SOURCE RECORDS —

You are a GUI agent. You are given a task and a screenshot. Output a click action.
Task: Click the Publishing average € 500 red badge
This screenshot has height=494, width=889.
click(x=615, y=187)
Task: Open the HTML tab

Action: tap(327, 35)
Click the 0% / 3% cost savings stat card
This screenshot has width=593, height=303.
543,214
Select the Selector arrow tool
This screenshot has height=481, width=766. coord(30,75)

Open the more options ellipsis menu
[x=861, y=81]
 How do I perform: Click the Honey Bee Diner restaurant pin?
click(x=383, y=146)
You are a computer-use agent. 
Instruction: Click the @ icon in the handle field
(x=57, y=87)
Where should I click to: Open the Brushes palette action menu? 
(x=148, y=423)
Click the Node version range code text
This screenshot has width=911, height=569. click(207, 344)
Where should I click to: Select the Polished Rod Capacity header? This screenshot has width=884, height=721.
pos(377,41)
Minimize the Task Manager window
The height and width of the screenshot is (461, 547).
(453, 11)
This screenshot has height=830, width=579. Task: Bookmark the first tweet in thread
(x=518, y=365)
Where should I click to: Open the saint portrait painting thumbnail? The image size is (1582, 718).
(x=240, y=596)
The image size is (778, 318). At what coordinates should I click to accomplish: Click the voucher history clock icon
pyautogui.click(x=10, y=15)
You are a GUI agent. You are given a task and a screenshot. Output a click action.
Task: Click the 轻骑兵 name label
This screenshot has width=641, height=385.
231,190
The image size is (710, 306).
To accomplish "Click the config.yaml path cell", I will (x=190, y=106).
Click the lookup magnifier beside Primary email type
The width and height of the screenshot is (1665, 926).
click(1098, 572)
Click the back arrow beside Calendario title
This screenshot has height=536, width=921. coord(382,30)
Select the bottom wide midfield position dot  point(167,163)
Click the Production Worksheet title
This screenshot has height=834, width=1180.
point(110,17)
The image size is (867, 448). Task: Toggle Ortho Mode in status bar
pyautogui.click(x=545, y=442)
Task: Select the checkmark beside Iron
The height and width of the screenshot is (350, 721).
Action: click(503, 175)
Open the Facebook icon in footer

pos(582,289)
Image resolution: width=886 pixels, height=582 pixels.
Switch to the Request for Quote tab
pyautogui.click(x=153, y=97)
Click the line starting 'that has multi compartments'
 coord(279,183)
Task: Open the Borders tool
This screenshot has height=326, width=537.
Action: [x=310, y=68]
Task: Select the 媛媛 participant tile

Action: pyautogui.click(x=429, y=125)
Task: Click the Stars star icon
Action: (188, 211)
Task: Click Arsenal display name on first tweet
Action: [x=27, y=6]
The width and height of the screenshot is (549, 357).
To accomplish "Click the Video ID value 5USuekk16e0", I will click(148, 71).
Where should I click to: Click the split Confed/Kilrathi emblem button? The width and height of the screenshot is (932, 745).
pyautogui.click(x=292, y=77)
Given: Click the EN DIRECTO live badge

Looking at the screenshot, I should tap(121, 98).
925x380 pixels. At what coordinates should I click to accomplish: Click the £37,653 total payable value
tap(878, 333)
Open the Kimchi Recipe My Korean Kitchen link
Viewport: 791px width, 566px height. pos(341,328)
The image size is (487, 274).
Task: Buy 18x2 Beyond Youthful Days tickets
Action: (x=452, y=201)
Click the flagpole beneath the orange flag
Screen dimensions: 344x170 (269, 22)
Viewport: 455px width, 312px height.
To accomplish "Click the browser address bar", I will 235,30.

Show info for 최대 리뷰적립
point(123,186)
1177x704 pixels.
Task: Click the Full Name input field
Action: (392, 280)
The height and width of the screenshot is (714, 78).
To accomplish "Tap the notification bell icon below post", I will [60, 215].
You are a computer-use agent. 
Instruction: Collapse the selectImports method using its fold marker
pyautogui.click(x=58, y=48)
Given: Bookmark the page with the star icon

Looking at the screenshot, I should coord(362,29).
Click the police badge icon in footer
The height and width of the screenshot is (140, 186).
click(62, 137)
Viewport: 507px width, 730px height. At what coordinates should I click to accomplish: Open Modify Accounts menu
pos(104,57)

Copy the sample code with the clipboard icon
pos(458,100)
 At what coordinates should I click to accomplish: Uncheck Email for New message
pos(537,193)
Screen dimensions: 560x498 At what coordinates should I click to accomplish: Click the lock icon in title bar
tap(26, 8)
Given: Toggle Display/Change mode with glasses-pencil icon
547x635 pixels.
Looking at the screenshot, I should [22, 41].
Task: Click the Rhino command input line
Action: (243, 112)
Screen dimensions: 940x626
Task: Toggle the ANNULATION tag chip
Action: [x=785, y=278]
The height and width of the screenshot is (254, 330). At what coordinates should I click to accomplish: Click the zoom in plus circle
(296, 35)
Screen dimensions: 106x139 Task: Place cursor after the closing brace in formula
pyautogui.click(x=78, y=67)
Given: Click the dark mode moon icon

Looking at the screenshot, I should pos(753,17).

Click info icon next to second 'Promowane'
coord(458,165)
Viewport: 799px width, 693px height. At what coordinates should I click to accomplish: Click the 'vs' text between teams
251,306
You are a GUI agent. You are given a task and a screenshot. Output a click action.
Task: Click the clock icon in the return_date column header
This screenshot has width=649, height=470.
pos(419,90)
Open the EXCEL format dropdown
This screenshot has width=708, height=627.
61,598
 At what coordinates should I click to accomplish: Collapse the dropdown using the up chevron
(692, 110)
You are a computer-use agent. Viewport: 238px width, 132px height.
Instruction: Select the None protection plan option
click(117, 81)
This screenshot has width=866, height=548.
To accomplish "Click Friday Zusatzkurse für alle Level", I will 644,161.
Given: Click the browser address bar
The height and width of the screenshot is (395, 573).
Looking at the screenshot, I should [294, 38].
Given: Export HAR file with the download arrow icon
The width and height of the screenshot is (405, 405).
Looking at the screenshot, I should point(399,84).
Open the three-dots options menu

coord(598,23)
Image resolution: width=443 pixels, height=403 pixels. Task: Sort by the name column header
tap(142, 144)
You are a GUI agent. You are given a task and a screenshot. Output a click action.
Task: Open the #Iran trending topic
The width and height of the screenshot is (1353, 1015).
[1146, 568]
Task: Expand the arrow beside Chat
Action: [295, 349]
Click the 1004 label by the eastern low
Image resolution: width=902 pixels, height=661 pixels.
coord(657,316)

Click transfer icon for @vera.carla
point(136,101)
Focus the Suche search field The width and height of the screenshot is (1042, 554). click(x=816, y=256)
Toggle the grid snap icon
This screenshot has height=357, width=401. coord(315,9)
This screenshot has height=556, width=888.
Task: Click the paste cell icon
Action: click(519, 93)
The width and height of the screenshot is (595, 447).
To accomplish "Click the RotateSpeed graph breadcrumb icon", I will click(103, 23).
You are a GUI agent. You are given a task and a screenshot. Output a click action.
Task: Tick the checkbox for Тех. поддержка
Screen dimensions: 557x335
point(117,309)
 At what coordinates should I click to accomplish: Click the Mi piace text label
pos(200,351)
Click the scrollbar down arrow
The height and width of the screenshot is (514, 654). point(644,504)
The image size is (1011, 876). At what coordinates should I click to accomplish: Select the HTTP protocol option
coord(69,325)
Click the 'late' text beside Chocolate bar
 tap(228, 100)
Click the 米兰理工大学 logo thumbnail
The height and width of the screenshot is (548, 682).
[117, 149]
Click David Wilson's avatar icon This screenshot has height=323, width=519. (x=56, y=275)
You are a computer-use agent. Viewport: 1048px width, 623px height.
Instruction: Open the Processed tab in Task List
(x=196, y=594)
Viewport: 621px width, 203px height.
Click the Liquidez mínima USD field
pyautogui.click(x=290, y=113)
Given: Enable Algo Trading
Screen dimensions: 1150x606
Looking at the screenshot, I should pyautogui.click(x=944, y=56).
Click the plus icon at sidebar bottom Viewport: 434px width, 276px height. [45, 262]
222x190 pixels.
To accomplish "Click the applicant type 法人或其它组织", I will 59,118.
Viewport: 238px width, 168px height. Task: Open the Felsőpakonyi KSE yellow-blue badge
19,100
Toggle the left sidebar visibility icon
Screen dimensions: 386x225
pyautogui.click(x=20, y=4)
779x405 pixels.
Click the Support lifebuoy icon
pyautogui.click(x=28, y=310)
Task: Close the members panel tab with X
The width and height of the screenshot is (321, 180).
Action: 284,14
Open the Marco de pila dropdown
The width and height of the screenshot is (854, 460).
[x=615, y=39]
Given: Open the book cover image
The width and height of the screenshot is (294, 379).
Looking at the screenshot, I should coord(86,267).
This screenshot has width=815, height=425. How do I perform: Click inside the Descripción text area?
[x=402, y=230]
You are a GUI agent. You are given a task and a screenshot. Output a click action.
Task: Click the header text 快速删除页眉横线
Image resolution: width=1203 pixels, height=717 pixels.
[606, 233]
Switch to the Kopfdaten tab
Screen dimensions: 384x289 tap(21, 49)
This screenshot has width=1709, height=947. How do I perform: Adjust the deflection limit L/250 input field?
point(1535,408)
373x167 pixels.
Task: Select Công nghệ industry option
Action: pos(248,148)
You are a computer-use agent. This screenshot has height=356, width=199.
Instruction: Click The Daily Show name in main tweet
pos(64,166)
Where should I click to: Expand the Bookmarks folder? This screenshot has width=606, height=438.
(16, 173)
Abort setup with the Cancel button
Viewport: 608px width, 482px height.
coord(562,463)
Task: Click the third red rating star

WORK TASK —
Look through the data above. Copy every line with the string "browser" in it.

SOLUTION FOR THIS TASK —
To accomplish "Click the browser address bar", I will 235,30.
Given: Click the browser address bar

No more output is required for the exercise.